SNP Download Search criteria
These end-points have been specifically designed for outputting large result sets. These POST request end-points will return zero or up to a million records with the requested attributes in CSV or NDJSON (Newline Delimited JSON) format. Note, if more than a million results match the search criteria, the system will only return the first million records. To avoid incomplete results, use the count end point to check the number of results and narrow the search if necessary, before using the download end-point to retrieve data.
- End-point /snp/chr/download search via chromosome number (or ‘X’ for the X-chromosome), the chromosome start and stop position.
- End-point /snp/rsidList/download search via list of RSIDs. The RSIDs can be parsed from VCF files.

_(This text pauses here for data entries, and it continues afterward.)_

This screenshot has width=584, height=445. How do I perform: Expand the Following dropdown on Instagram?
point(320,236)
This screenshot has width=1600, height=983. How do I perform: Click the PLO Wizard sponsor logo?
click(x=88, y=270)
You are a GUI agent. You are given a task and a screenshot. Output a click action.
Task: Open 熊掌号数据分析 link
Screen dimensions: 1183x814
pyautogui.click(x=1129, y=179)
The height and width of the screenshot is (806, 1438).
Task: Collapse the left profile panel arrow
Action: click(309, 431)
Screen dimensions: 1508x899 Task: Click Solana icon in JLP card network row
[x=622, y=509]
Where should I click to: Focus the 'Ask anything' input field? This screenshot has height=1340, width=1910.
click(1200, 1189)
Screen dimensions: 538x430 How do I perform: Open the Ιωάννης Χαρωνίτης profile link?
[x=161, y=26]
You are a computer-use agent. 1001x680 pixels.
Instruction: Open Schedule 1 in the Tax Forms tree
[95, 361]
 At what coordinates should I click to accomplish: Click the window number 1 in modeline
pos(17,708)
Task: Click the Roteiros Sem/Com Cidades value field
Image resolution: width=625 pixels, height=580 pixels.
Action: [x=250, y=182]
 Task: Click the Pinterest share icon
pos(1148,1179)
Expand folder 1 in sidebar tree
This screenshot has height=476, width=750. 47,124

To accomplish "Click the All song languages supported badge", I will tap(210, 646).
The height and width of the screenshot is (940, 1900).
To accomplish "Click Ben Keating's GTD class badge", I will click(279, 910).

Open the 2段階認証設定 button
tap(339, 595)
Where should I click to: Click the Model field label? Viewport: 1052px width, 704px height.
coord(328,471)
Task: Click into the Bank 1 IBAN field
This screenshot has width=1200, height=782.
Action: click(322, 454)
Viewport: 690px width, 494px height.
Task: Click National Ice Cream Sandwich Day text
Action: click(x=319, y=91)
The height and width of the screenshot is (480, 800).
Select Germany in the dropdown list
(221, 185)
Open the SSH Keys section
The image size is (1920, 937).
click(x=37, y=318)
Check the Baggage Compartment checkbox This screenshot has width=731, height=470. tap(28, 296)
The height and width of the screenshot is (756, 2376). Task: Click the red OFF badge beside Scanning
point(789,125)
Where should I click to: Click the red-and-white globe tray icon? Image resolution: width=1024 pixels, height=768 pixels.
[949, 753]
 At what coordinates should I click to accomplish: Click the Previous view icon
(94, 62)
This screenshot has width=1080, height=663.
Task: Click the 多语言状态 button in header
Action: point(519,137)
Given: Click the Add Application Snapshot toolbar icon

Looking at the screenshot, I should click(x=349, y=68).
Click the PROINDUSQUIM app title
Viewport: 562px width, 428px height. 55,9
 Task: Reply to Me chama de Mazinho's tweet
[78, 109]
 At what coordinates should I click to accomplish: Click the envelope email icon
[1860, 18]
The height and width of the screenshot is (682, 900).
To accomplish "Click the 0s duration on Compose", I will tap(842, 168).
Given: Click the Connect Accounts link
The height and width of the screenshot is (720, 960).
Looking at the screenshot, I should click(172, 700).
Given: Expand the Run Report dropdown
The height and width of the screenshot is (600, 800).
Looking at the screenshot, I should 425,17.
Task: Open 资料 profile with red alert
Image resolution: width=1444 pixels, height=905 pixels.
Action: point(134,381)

- End-point /snp/gene/download search for SNPs associated with a gene product.
SNP Count criteria
- End-point /count/snp/chr?Count of SNPs matching search criteria of chromosome number (or ‘X’ for the X-chromosome), the chromosome start and stop position.
- End-point /count/snp/rsidList? Count of SNPs matching search criteria of RSIDs.
- End-point /count/snp/gene? Count of SNPs associated with gene product.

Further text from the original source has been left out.